Each line of the listing that contains "accomplish" should be found and copied.

Material for this exercise.
********************

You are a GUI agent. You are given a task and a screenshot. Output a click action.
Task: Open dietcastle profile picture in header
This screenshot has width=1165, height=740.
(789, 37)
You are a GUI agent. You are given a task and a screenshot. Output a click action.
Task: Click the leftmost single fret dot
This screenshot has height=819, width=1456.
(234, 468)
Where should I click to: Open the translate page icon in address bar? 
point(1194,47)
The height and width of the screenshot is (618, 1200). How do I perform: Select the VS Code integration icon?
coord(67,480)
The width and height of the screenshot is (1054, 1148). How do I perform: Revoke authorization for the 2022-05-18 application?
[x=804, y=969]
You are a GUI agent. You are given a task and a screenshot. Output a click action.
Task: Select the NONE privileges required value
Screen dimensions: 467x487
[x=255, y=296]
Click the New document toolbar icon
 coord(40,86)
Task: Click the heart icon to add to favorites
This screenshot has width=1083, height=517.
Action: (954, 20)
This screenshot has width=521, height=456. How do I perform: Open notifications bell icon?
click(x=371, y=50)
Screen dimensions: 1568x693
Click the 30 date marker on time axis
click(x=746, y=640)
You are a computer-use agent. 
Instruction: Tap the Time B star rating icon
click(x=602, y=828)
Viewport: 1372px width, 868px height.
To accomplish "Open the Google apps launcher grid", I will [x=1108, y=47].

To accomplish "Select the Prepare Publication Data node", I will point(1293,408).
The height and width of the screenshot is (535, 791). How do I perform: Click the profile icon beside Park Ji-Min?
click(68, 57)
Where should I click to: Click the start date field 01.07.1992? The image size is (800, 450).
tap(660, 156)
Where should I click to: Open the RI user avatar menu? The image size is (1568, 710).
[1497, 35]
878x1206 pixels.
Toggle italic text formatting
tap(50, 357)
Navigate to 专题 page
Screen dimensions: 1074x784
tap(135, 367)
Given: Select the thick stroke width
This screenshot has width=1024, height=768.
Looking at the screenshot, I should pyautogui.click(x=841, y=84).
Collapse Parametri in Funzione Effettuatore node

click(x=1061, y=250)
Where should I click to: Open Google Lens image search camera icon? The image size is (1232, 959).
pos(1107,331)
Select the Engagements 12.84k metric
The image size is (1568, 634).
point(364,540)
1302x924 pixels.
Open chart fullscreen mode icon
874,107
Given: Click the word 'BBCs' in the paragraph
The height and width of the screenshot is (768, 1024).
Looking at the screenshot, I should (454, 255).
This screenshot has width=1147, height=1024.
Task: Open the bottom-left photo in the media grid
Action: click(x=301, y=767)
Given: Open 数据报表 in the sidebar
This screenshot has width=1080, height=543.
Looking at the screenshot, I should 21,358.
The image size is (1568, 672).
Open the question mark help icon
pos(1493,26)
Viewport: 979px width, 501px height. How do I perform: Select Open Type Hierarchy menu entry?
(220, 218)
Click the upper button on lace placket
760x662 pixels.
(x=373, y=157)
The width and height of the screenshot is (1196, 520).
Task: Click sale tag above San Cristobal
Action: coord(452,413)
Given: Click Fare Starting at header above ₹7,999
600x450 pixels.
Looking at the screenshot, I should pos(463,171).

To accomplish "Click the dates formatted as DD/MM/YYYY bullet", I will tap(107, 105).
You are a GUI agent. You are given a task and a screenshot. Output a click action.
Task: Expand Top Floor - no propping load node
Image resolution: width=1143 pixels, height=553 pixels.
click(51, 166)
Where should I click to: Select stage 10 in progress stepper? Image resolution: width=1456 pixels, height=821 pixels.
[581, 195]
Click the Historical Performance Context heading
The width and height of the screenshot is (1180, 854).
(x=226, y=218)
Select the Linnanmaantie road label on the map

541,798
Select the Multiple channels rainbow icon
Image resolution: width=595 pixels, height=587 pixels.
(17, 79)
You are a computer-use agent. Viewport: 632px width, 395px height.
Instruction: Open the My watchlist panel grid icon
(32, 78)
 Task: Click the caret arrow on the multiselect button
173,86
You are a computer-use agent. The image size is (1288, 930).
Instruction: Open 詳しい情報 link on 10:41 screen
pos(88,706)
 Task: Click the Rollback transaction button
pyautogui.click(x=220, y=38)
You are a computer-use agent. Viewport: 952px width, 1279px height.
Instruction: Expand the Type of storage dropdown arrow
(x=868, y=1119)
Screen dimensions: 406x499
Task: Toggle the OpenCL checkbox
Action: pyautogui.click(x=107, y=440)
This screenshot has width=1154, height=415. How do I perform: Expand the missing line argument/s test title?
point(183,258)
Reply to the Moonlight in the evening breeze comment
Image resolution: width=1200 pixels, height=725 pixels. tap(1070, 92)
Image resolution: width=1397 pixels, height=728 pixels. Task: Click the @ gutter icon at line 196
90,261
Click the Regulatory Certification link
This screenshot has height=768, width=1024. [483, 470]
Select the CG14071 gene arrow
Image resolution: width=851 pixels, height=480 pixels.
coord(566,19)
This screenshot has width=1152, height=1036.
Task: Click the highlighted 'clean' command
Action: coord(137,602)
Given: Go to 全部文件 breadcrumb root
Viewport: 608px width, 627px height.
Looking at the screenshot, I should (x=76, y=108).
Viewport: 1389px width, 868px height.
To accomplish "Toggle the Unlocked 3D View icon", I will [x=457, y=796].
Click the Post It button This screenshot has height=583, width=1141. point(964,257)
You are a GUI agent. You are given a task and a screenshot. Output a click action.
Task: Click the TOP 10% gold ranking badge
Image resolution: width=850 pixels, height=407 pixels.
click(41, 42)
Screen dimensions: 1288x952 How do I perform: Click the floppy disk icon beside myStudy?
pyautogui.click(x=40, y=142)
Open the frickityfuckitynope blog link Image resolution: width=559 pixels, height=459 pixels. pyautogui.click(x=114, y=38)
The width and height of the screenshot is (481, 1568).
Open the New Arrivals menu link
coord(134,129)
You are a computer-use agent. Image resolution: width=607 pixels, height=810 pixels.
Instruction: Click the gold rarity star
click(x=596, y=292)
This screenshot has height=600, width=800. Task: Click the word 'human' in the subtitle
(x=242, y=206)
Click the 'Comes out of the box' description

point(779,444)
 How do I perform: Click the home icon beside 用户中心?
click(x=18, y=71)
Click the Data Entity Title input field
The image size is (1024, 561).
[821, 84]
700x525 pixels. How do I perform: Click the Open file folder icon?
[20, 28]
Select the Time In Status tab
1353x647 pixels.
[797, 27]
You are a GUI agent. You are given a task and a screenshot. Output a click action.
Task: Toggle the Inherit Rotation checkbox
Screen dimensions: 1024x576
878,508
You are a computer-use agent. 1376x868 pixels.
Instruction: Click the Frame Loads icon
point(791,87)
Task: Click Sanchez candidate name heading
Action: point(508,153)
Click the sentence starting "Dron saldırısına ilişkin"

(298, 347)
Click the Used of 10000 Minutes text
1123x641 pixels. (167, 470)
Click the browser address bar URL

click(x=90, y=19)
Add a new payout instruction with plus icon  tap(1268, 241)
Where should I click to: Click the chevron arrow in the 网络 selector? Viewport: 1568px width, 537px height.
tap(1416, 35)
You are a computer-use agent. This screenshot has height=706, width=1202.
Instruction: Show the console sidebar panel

********************

Final answer.
To accomplish "Open the Google apps launcher grid", I will [x=1108, y=47].
To accomplish "Select the Prepare Publication Data node", I will point(1293,408).
To accomplish "Click the dates formatted as DD/MM/YYYY bullet", I will tap(107, 105).
To accomplish "Toggle the Unlocked 3D View icon", I will [x=457, y=796].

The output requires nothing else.